JPH07111529B2 - Organic nonlinear optical material - Google Patents

Description

TECHNICAL FIELD The present invention relates to an organic nonlinear optical material, and more specifically, it can be used as a light control element in a wide range of fields such as optical computers and optical communications 4- [2] It relates to an organic nonlinear optical material composed of-(4-nitrophenyl) ethenyl] benzaldehyde.

<Prior Art> Non-linear optical materials cause phenomena such as frequency conversion, amplification, oscillation, and switching of laser light, and generate second harmonic (SHG), third harmonic (THG), high-speed shutter,
It can be applied to optical memories and optical arithmetic elements.

In this way, nonlinear optical materials have the function of converting the optical frequency, and because they can be applied to optical switches that take advantage of the property that the refractive index changes with an electric field, active research is underway. Has been.

Conventionally, water-soluble KH ₂ P has been mainly used as a nonlinear optical material.
O ₄ (KDP), NH ₄ H ₂ PO ₄ or water-insoluble LiNbO ₃ , KNbO ₃
Inorganic single crystal materials (dielectric crystals) have been used, but recently urea, p-nitroaniline, 2-methyl-4-nitroaniline (MNA), 4 '-(N, N'- Organic nonlinear optical materials such as dimethylamino) -4-nitrostilbene (DANS) are being developed.
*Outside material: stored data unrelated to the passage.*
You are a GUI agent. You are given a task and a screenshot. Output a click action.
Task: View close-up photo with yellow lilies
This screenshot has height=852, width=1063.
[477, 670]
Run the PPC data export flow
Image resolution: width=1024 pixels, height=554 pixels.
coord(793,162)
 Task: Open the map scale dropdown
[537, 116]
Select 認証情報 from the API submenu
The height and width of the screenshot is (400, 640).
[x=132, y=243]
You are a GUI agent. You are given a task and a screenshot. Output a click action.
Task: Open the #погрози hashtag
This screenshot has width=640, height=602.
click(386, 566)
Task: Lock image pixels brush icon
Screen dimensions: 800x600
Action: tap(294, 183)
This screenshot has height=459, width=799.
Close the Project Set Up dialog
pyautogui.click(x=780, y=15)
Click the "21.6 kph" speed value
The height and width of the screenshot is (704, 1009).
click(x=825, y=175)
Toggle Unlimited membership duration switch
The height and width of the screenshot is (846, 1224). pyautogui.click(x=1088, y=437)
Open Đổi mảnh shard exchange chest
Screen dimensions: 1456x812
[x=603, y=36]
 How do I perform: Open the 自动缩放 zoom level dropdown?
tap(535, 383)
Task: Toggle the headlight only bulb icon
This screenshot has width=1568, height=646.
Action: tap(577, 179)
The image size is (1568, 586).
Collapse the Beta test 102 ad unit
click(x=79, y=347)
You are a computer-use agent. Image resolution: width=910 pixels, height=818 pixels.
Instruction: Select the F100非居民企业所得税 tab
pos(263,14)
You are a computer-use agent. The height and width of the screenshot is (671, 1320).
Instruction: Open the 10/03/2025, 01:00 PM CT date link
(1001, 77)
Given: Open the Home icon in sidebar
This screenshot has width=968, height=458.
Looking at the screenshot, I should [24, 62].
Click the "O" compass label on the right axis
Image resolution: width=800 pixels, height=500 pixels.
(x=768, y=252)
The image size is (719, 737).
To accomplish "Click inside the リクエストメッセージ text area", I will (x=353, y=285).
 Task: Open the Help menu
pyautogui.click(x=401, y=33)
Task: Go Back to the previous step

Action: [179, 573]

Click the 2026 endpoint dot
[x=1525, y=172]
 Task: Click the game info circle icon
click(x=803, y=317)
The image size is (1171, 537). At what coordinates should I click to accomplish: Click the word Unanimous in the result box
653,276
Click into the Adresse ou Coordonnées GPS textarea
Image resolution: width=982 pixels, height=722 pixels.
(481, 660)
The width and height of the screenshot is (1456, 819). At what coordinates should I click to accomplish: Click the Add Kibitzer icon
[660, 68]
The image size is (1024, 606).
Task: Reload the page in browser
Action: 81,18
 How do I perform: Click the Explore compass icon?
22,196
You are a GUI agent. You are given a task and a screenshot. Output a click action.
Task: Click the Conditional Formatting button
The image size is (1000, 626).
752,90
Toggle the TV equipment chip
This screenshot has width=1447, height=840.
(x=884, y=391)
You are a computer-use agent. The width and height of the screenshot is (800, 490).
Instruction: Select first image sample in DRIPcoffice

Polymer organic materials such as polydiacetylene and polyvinylidene fluoride are also being investigated for application to waveguides having control functions, optical ICs, etc. by utilizing their nonlinear optical effects.

Organic nonlinear optical materials do not have lattice vibrations with respect to optical response because the origin of nonlinearity is intramolecular π electrons, and therefore have a faster response than inorganic materials, and have a large nonlinear optical constant or absorption region. It is possible to compose things that can change. Moreover, the method for forming the material element is not limited to single crystallization, and various methods such as LB film, vapor deposition method, liquid crystal, and polymerization can be considered.

Regarding the research on these nonlinear optical materials, for example, "Organic Nonlinear Optical Materials" edited by Masao Kato, Hachiro Nakanishi (CMC, published in 1985), "Nonlinear Optical Proper"
ties of Organic Molecules and Crystals Vol.I and Vo
Recent research status is summarized in the literature such as l.II DSCHEMLA, J.ZYSS edition (ACADEMIC PRESS, published in 1987).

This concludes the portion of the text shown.